# Hunting Locations



## UC_Duckhunter (Oct 7, 2010)

I have been hunting the south end of utah lake since the opener, only 3 ducks so far. can anyone point me in the right direction for some decent hunting?


----------



## Dave B (Oct 1, 2007)

North my friend. Some guys say they are shooting them on Utah but just have not seen big numbers.


----------



## UC_Duckhunter (Oct 7, 2010)

ok, thanks. But where are the good places up north? I have never hunted north of the powell slough area on utah lake


----------



## Dave B (Oct 1, 2007)

Sorry boss I meant way up north to the wma's. It's going to take a few scouting trips but the numbers are there more than utah lake.


----------



## HONER80080 (Nov 18, 2009)

People are funny!! I know folks who are shooting limits on Utah Lake and shooting limits at multiple locations. If you've only shot 3 birds since opener you need to do some scouting around and find a new spot. Coming on here and asking people to tell you where to hunt is worthless. No one will honestly give you any specifics. You will get some generalitys like "go north" and "try the WMA's" but you still have to scout it out and find the birds just like you need to do on Utah Lake. Don't get tied to any single spot. Get out there, get set up, if the birds aren't coming to your spread, move the spread. If you don't see any birds to move the spread towards, then drive a couple of miles and set up again. That will be just as helpful as some one on here telling you to go to Farmington, or Ogden, or the Refuge, or a long list of other places where you will have to still go out and scout and set up and move and set up again and move again.


----------



## Gee LeDouche (Sep 21, 2007)

HONER80080 said:


> People are funny!! I know folks who are shooting limits on Utah Lake and shooting limits at multiple locations. If you've only shot 3 birds since opener you need to do some scouting around and find a new spot. Coming on here and asking people to tell you where to hunt is worthless. No one will honestly give you any specifics. You will get some generalitys like "go north" and "try the WMA's" but you still have to scout it out and find the birds just like you need to do on Utah Lake. Don't get tied to any single spot. Get out there, get set up, if the birds aren't coming to your spread, move the spread. If you don't see any birds to move the spread towards, then drive a couple of miles and set up again. That will be just as halpful as some one on here telling you to go to Farmington, or Ogden, or the Refuge, or a long list of other places where you will have to still go out and scout and set up and move and set up again and move again.

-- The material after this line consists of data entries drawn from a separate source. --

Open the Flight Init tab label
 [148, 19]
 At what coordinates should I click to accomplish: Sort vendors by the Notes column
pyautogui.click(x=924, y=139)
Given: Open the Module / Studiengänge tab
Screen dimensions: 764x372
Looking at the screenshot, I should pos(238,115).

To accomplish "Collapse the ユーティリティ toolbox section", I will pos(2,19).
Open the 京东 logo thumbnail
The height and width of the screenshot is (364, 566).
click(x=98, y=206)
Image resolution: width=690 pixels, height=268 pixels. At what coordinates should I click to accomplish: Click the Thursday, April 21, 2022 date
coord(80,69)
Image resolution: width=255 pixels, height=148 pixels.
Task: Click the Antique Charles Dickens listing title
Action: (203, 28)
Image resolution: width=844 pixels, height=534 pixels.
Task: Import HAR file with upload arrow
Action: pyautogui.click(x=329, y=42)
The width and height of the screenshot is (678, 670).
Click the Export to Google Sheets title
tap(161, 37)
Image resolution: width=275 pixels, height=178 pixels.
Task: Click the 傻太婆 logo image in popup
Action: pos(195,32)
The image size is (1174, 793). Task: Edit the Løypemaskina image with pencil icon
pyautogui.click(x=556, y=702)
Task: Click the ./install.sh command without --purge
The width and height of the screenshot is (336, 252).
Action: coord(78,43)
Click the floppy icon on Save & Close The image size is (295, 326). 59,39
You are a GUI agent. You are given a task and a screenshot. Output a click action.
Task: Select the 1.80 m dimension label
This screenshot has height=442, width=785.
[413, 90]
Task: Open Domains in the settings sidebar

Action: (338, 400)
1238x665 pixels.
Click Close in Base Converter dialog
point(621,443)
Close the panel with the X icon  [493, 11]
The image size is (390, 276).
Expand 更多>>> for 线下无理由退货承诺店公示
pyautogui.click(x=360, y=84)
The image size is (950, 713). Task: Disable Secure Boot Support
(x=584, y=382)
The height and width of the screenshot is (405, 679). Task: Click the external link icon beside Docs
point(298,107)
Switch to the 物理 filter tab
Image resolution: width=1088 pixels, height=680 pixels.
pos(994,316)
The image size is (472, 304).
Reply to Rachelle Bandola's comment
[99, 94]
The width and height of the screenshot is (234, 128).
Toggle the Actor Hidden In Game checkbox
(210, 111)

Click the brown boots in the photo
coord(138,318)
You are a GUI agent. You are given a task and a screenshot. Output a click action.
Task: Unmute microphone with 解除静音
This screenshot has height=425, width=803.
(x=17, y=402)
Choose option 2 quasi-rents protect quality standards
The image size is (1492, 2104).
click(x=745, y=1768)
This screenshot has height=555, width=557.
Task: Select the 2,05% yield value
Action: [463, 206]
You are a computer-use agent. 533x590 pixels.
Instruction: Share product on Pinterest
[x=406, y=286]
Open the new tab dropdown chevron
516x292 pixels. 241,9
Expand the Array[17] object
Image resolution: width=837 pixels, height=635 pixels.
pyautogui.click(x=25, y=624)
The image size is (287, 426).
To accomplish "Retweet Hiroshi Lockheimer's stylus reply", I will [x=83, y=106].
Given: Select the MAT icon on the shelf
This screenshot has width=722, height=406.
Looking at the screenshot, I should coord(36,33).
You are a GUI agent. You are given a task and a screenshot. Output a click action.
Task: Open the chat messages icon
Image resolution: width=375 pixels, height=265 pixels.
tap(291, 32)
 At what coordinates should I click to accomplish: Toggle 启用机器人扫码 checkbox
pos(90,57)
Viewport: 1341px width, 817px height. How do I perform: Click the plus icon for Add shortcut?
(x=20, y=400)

just make it easy on the poor little guy. BRBR


----------



## dkhntrdstn (Sep 7, 2007)

Man you guys tuff on him.


----------



## Mojo1 (Sep 8, 2007)

dkhntrdstn said:


> Man you guys tuff on him.


Dustin you gots to pay your dues! :lol:


----------



## dkhntrdstn (Sep 7, 2007)

Mojo1 said:


> dkhntrdstn said:
> 
> 
> > Man you guys tuff on him.
> ...


I know I have payed mine. but give the guy some place and then let him learn the area and how to hunt it.


----------



## lunkerhunter2 (Nov 3, 2007)

He's been given that already. There's been like 4 or 5 WMA's mentioned. Hell, send him to Howards Slough. Every other idiot in the state is there.


----------



## stuckduck (Jan 31, 2008)

Every spot can and will at sometime during the season produce birds.. It really boils down to scouting.. take binos and watch the sky.. just to say go here or go there.. you should be smart enough to figure that you need to move. there are many WMA's and federal and state places to hunt.. you can got to new spots and still get the same results my suggestion is to spend less time hunting and a little more time behind the wheel and looking through the binos. lots of people expect limits every time they enter a marsh but with out putting in the time you will never get the result you want..


----------



## toasty (May 15, 2008)

HONER80080 said:


> People are funny!! I know folks who are shooting limits on Utah Lake and shooting limits at multiple locations. If you've only shot 3 birds since opener you need to do some scouting around and find a new spot. Coming on here and asking people to tell you where to hunt is worthless. No one will honestly give you any specifics. You will get some generalitys like "go north" and "try the WMA's" but you still have to scout it out and find the birds just like you need to do on Utah Lake. Don't get tied to any single spot. Get out there, get set up, if the birds aren't coming to your spread, move the spread. If you don't see any birds to move the spread towards, then drive a couple of miles and set up again. That will be just as halpful as some one on here telling you to go to Farmington, or Ogden, or the Refuge, or a long list of other places where you will have to still go out and scout and set up and move and set up again and move again.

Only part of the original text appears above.